[EXERCISE BRIEF] For the records that follow, give the number of lines in which the word "Your" occurs, with nothing added.

[DATA LISTING]

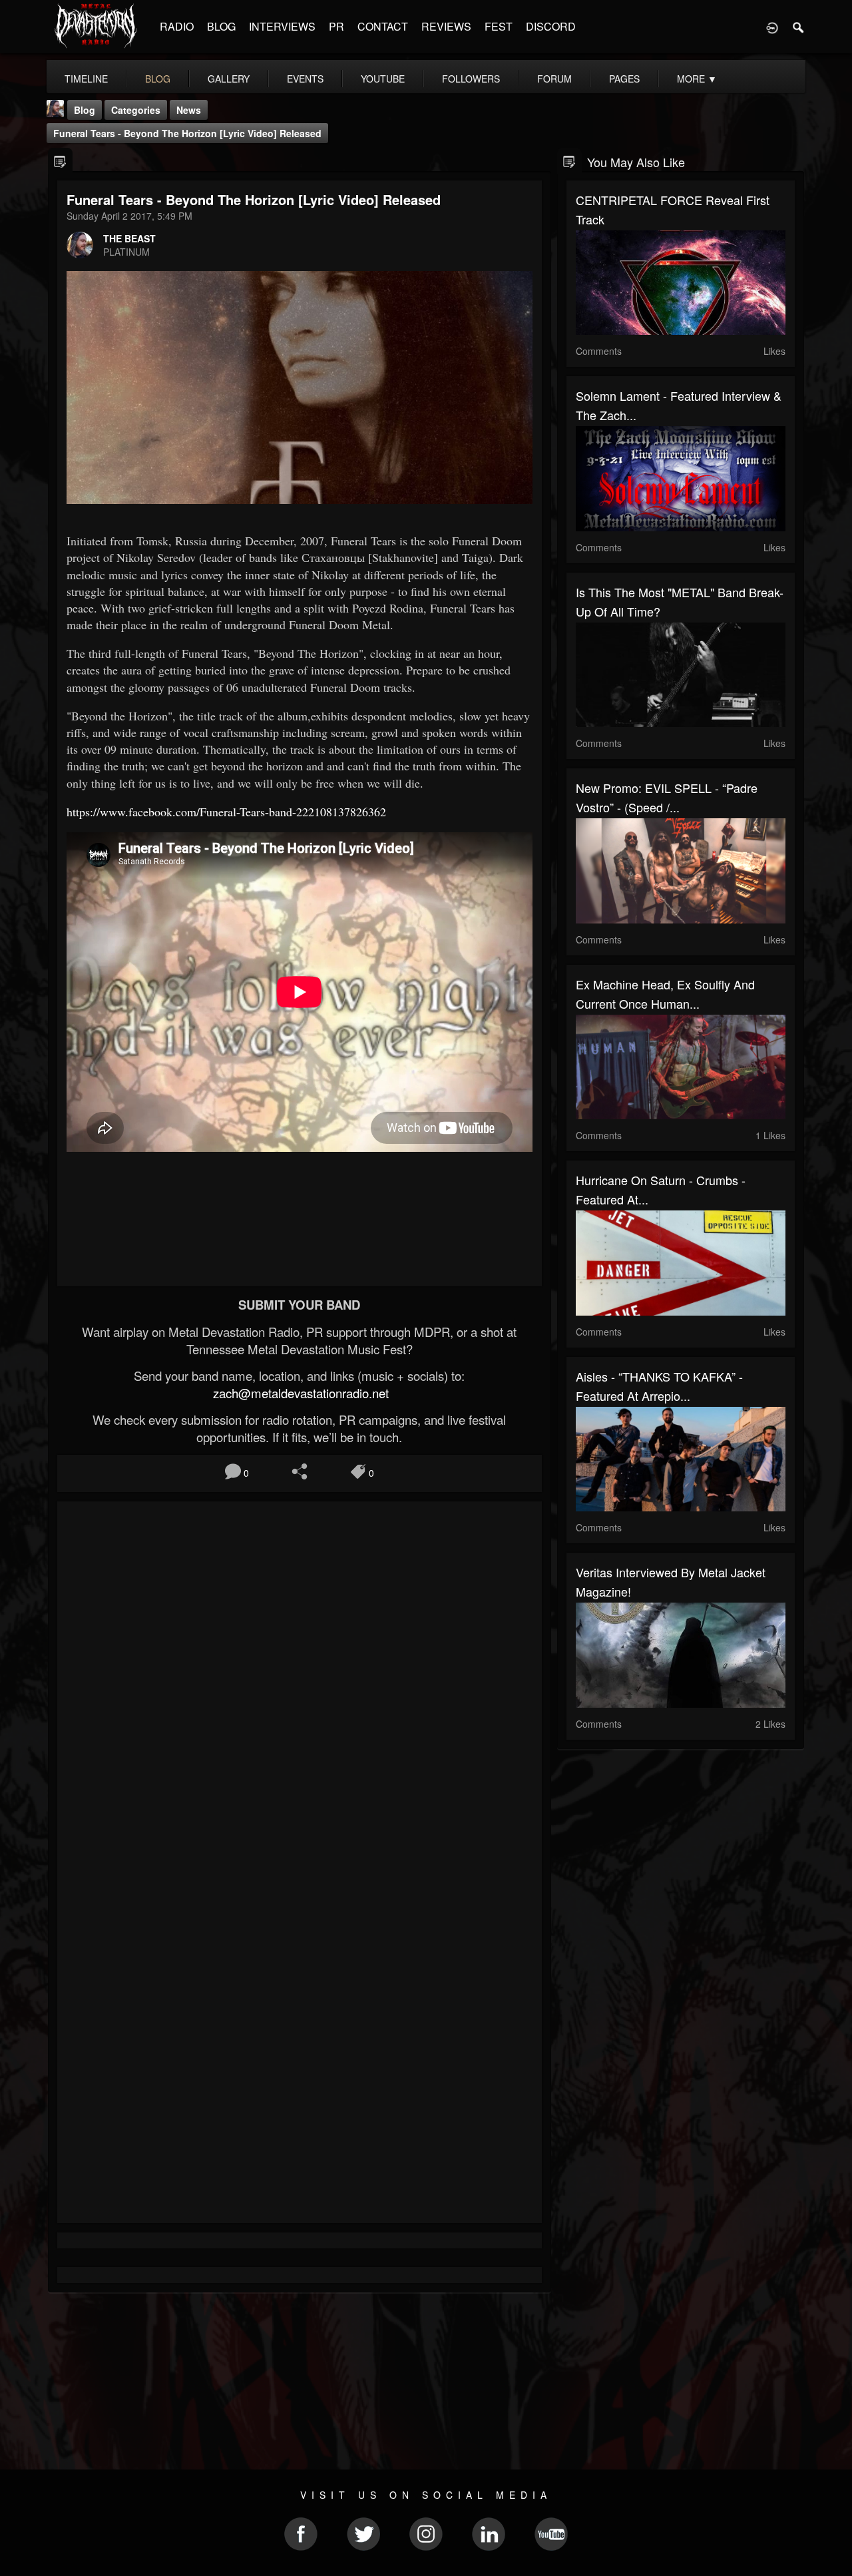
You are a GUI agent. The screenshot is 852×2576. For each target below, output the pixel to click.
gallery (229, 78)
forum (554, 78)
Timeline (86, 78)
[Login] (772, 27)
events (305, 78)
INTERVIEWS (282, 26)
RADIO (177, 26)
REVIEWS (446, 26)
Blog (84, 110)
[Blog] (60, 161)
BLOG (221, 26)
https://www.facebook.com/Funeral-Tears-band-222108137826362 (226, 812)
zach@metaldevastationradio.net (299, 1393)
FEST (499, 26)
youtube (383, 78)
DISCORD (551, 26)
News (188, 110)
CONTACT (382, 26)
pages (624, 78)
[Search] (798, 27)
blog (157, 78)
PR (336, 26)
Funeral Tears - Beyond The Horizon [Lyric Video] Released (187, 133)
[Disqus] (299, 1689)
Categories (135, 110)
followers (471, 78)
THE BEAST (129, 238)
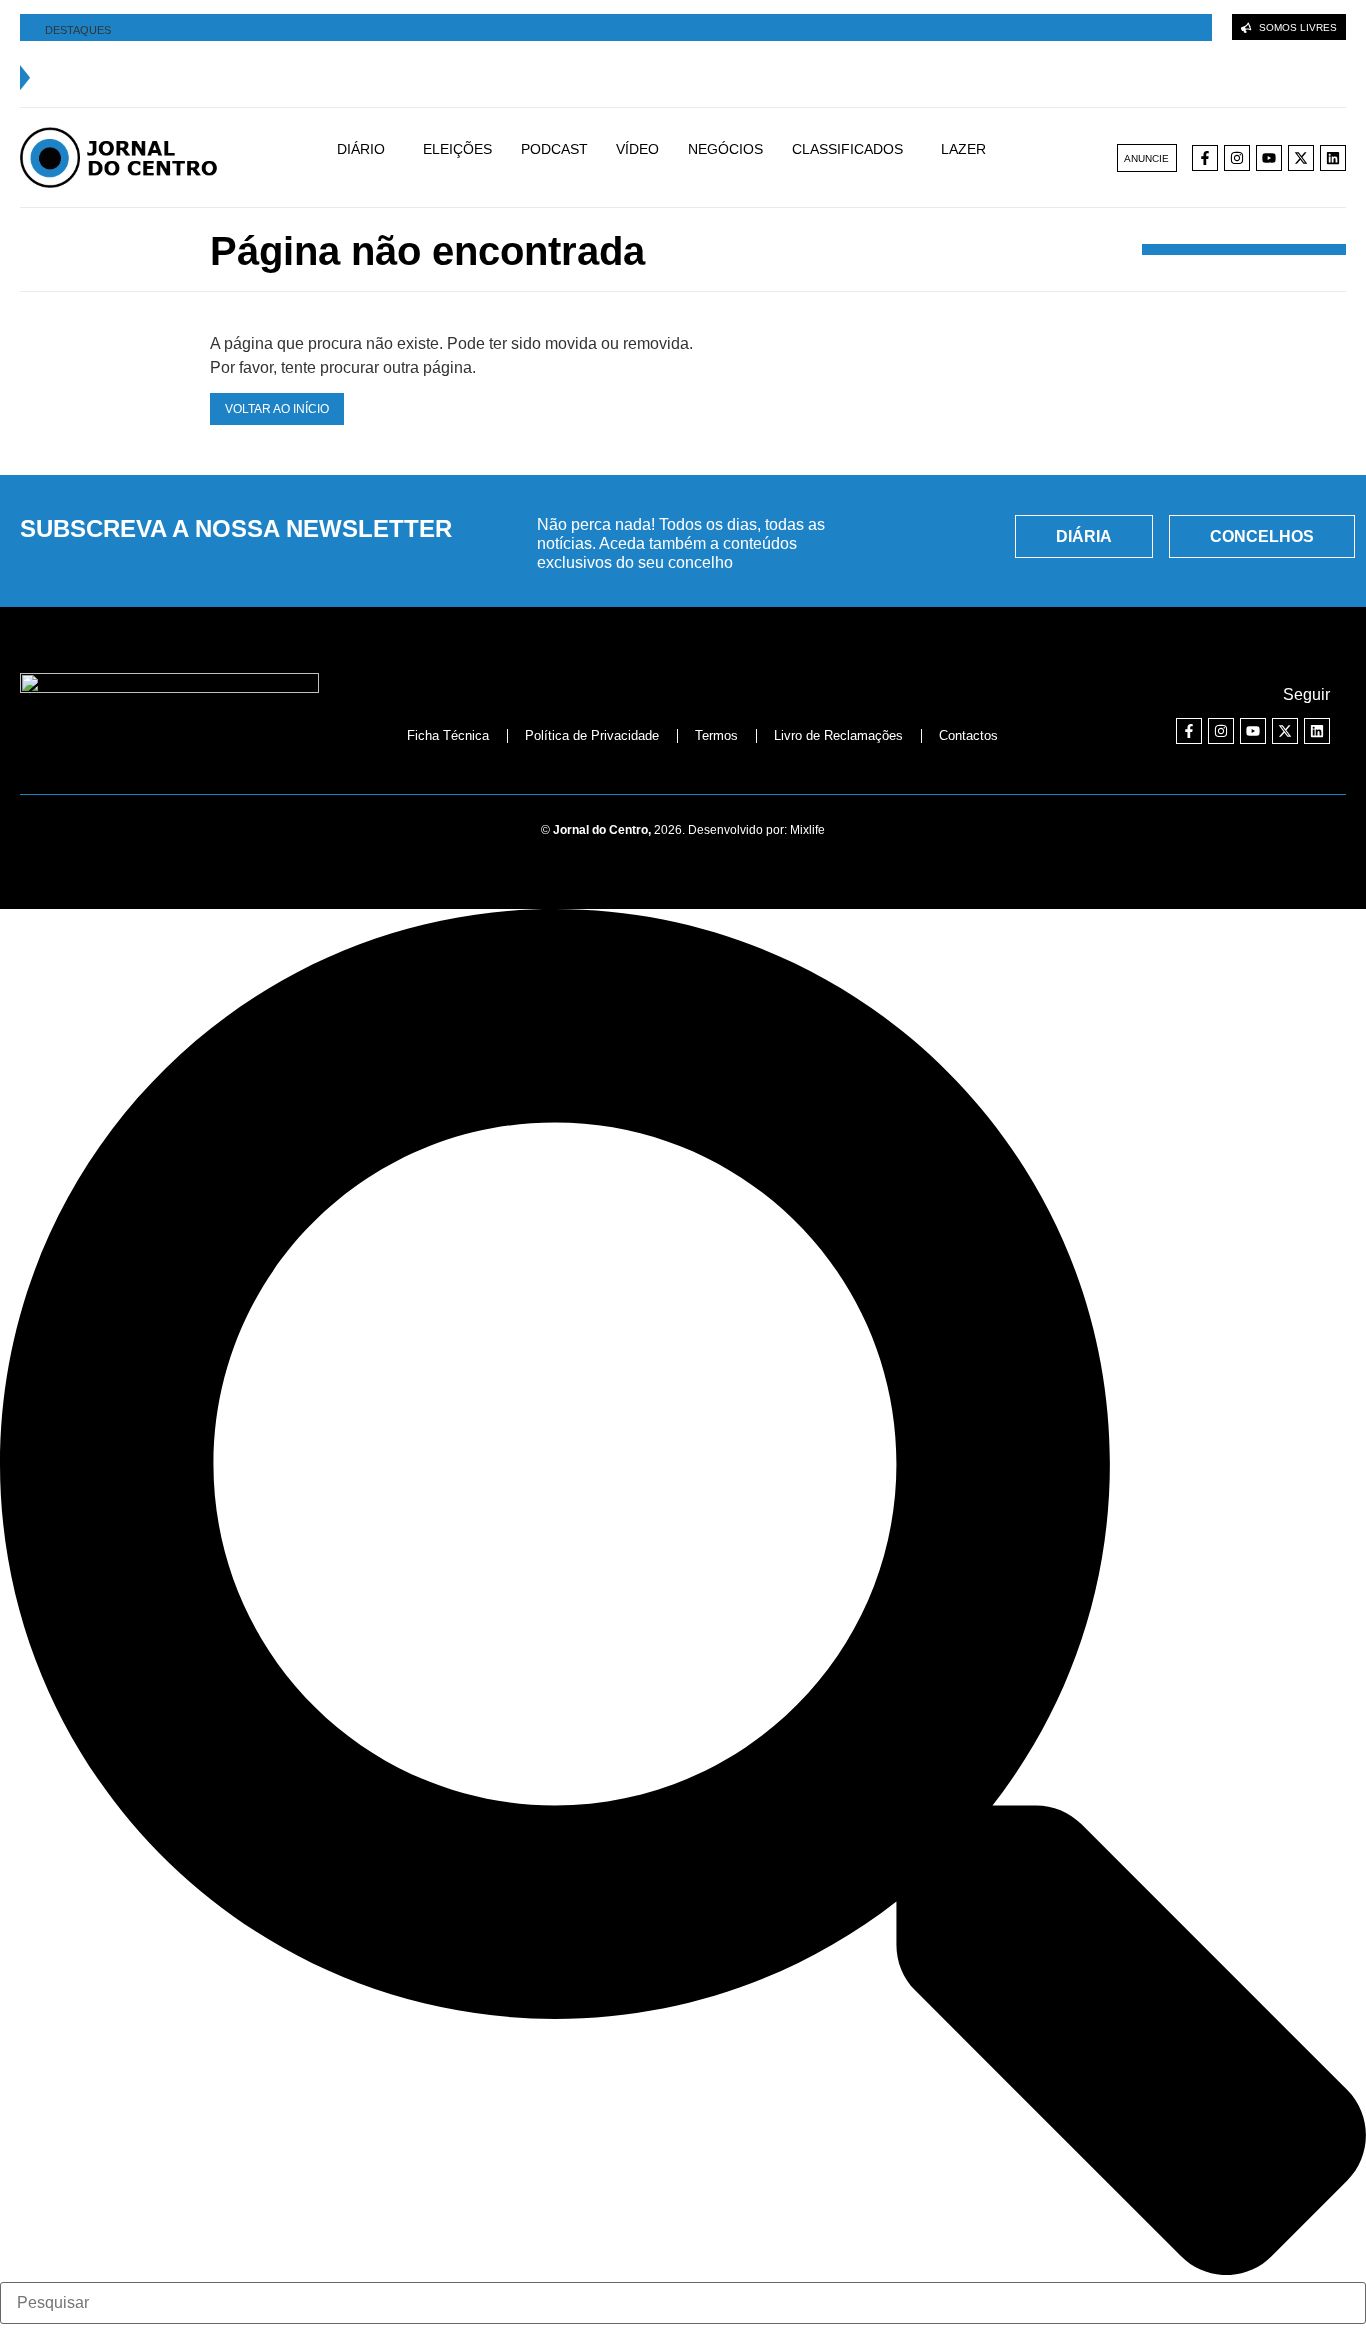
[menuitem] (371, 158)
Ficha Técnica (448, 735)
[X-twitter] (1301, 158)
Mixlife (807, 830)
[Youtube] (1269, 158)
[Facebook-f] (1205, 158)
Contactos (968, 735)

--

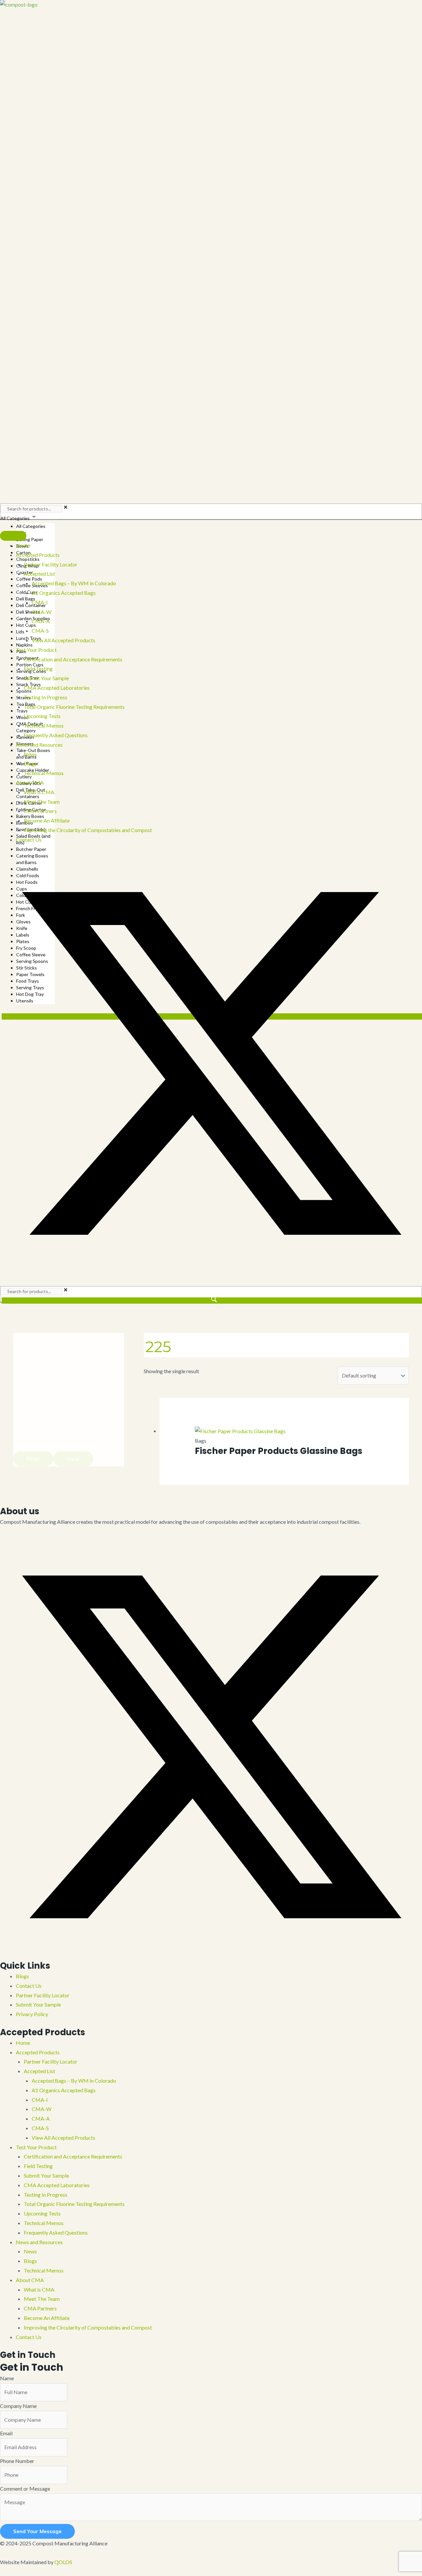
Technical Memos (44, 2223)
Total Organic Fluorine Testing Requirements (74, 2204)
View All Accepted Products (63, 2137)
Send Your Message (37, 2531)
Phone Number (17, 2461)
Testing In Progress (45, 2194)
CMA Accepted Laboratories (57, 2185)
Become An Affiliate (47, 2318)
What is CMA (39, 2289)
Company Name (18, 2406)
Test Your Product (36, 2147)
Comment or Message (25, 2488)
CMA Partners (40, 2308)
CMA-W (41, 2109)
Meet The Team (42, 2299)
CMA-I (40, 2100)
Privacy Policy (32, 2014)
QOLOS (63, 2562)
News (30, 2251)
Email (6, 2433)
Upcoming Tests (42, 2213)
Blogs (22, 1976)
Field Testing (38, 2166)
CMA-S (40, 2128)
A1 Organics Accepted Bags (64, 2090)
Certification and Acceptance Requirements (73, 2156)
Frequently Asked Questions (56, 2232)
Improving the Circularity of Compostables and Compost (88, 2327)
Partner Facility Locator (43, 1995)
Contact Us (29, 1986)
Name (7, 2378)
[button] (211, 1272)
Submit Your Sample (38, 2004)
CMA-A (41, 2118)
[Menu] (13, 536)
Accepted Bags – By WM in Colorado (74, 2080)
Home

---

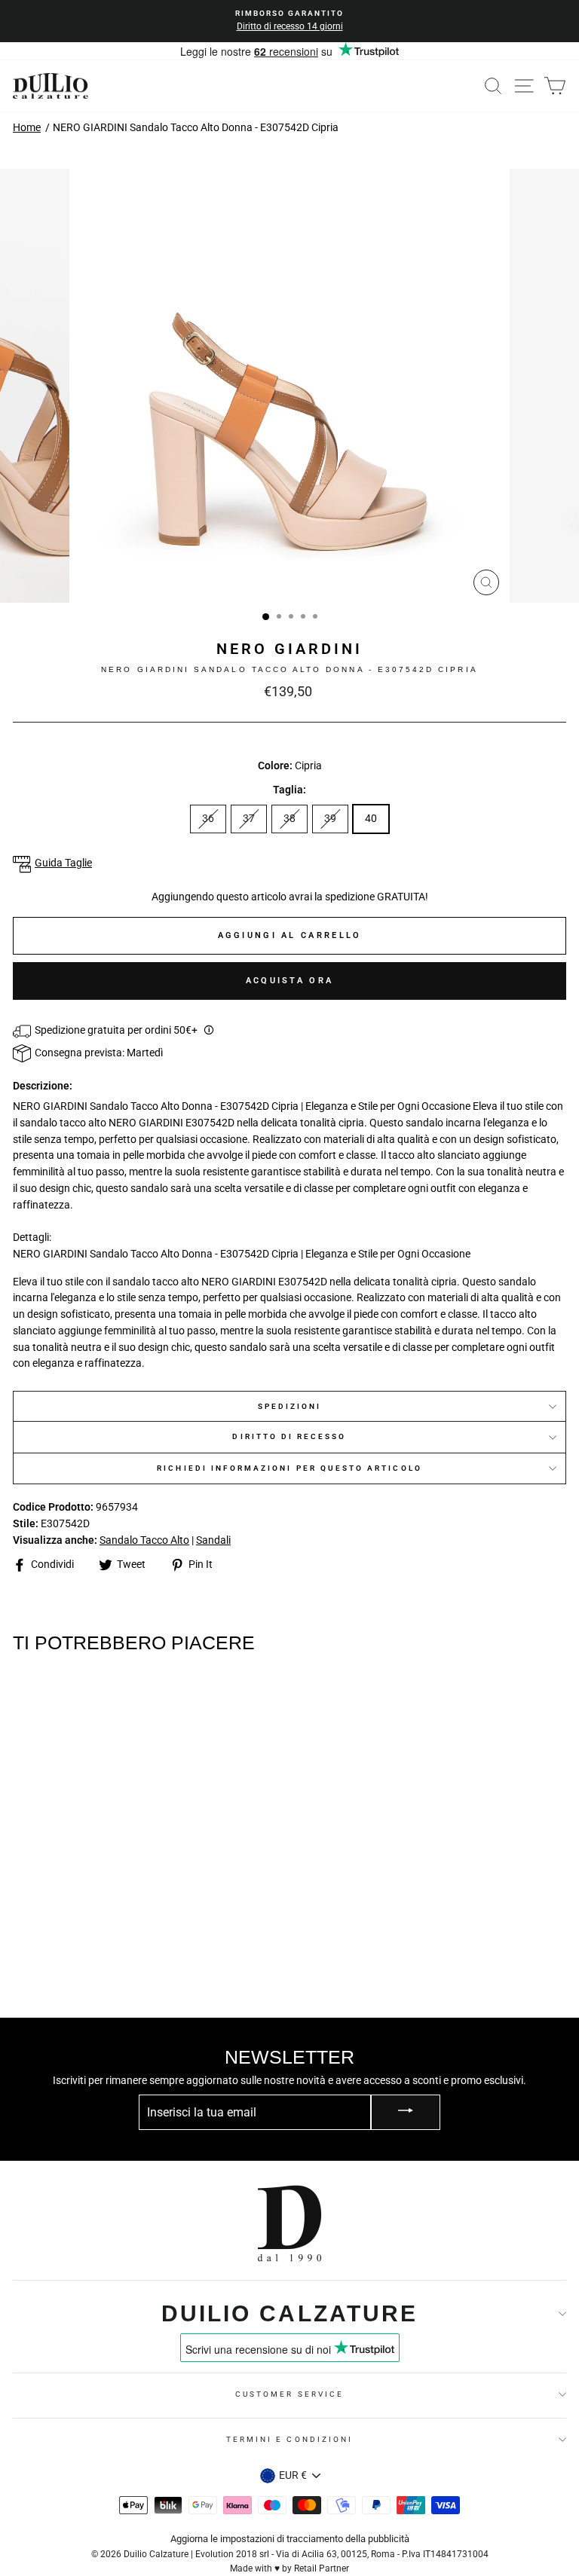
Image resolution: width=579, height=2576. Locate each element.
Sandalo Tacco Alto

[WRITTEN ANSWER] 3